Quand on entend « arbre généalogique », on pense souvent à un joli schéma avec des noms et des dates. Le génosociogramme va bien au-delà : c'est un outil thérapeutique puissant qui révèle ce que les dates et les noms seuls ne disent pas.
Qu'est-ce qu'un génosociogramme ?
Développé par Anne Ancelin Schützenberger, le génosociogramme est une représentation graphique commentée de votre arbre familial sur trois à cinq générations. Contrairement à l'arbre généalogique classique, il intègre :
- Les événements marquants — naissances, décès, mariages, séparations, maladies, migrations
- Les liens affectifs — alliances, conflits, ruptures, fusions
- Les non-dits et secrets — adoptions cachées, enfants illégitimes, deuils non faits
- Les répétitions de dates — ce qu'on appelle le syndrome d'anniversaire
- Les métiers et destins — qui permettent de repérer les transmissions et les loyautés
Comment se construit-il ?
En séance, nous construisons votre génosociogramme ensemble. Vous apportez ce que vous savez — des bribes suffisent souvent à commencer. Les « trous », les silences et les hésitations sont aussi porteurs de sens que les informations factuelles.

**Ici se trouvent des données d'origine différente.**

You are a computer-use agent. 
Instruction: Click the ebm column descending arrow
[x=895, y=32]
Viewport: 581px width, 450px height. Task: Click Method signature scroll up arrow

Le génosociogramme n'est jamais terminé. Il évolue au fil des séances, à mesure que des souvenirs remontent ou que de nouvelles informations apparaissent.
Ce qu'il révèle
Le génosociogramme permet de visualiser des patterns qui seraient invisibles autrement : un prénom qui revient, une date qui se répète, un métier transmis de génération en génération, ou au contraire une rupture brutale dans la lignée.
C'est souvent un moment fort en séance : voir se dessiner sur le papier les fils invisibles qui relient notre histoire à celle de nos ancêtres.